Key terms and concepts from the Chromium compositor (cc/) and display compositor (viz/).


Core Concepts

Layer

A composited element in the layer tree. Each layer has properties (transform, opacity, blend mode, filters, clip) and content (painted via display items). Not every DOM element becomes a layer — only those with specific compositing reasons.

Source: cc/layers/layer.h, cc/layers/layer_impl.h

Layer Tree

The tree of composited layers. Chromium maintains two copies:

  • Active tree: currently displayed on screen
  • Pending tree: being prepared with new content (raster in progress)

When the pending tree is ready, it is activated (swapped to become the active tree).

Source: cc/trees/layer_tree_impl.h, cc/trees/layer_tree_host_impl.h

Property Trees

Separate trees for transform, effect, clip, and scroll properties. Each layer references nodes in these trees by index rather than storing properties directly. This allows efficient property inheritance and change tracking.

The four trees:

  • TransformTree: world transforms, 3D flattening
  • EffectTree: opacity, blend mode, filters, render surfaces
  • ClipTree: clip rects, clip paths
  • ScrollTree: scroll offsets, scroll containers

Source: cc/trees/property_tree.h, cc/trees/effect_node.h, cc/trees/transform_node.h

Effect Node

A node in the EffectTree. Carries opacity, blend mode, filters, backdrop filters, and determines whether a render surface is needed.

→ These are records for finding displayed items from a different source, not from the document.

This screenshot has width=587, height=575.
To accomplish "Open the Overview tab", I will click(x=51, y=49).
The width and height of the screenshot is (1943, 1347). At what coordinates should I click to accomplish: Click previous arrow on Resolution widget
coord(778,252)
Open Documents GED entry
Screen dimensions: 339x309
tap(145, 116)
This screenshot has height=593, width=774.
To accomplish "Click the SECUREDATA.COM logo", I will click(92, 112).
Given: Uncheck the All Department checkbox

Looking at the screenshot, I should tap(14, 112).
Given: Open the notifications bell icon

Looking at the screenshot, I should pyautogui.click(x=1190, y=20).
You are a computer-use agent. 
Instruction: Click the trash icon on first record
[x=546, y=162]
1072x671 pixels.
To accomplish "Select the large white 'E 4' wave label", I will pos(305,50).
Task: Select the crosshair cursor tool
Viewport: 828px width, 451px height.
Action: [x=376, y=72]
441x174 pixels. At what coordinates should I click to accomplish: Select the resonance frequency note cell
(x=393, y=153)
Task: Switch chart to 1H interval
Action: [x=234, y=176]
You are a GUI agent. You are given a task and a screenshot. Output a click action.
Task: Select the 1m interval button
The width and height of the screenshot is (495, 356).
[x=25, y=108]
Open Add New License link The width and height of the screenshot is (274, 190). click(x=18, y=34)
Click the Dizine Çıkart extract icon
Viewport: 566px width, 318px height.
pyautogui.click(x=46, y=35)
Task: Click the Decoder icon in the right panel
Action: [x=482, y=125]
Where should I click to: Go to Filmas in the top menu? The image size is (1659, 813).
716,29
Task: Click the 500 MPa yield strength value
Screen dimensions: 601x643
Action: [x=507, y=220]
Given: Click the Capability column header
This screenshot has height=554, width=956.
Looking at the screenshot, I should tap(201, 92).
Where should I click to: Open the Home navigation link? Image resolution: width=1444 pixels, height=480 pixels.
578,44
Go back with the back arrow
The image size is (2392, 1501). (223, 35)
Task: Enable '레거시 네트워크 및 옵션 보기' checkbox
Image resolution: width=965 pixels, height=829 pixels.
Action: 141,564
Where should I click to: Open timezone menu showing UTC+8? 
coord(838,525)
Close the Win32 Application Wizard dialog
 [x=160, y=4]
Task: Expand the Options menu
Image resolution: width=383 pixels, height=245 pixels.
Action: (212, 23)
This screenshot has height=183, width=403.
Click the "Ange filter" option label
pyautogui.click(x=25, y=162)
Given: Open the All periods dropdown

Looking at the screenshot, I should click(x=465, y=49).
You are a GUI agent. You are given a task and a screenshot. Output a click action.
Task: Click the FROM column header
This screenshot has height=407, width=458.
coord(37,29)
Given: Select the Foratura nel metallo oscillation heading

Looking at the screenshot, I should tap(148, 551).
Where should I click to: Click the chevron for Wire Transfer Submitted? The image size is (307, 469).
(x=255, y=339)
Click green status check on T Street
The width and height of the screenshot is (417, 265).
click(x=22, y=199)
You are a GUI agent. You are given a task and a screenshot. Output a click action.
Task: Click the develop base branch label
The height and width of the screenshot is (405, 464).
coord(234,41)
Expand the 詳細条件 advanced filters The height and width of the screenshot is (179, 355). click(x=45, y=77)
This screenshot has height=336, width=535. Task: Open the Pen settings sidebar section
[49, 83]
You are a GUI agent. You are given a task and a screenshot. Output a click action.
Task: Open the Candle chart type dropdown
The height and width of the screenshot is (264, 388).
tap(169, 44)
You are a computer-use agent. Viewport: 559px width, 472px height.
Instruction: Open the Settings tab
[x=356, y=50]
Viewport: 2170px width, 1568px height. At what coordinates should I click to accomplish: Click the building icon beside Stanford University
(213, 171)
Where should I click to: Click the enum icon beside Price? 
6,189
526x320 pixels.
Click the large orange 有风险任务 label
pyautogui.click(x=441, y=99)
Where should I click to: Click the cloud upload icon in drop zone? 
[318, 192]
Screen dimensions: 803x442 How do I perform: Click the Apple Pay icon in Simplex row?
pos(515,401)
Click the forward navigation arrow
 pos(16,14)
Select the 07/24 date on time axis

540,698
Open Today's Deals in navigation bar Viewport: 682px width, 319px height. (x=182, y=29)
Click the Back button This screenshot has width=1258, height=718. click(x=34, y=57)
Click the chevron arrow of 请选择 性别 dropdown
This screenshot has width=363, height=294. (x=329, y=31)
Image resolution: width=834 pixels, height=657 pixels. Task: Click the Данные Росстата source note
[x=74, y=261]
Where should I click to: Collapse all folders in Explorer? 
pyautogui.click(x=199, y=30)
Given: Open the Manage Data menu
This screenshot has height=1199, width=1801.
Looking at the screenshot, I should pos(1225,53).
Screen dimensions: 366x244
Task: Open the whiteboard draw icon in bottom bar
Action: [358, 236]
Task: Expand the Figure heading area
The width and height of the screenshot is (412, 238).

Source: cc/trees/effect_node.h

Render Surface (Render Pass)

An offscreen GPU texture that a subtree is composited into before being drawn into its parent. Created when an effect cannot be applied per-quad (e.g., blend mode, filter, opacity with multiple children, backdrop filter).

The cc-side abstraction is RenderSurfaceImpl. The data sent to the display compositor is CompositorRenderPass.

Source: cc/layers/render_surface_impl.h, components/viz/common/quads/compositor_render_pass.h

Compositing Reason

A bitmask describing why a DOM element was promoted to its own composited layer. There are approximately 40 reasons, including: 3D transforms, active animations, will-change, fixed/sticky positioning, iframes, video, canvas, backdrop filters, overlap with other composited layers.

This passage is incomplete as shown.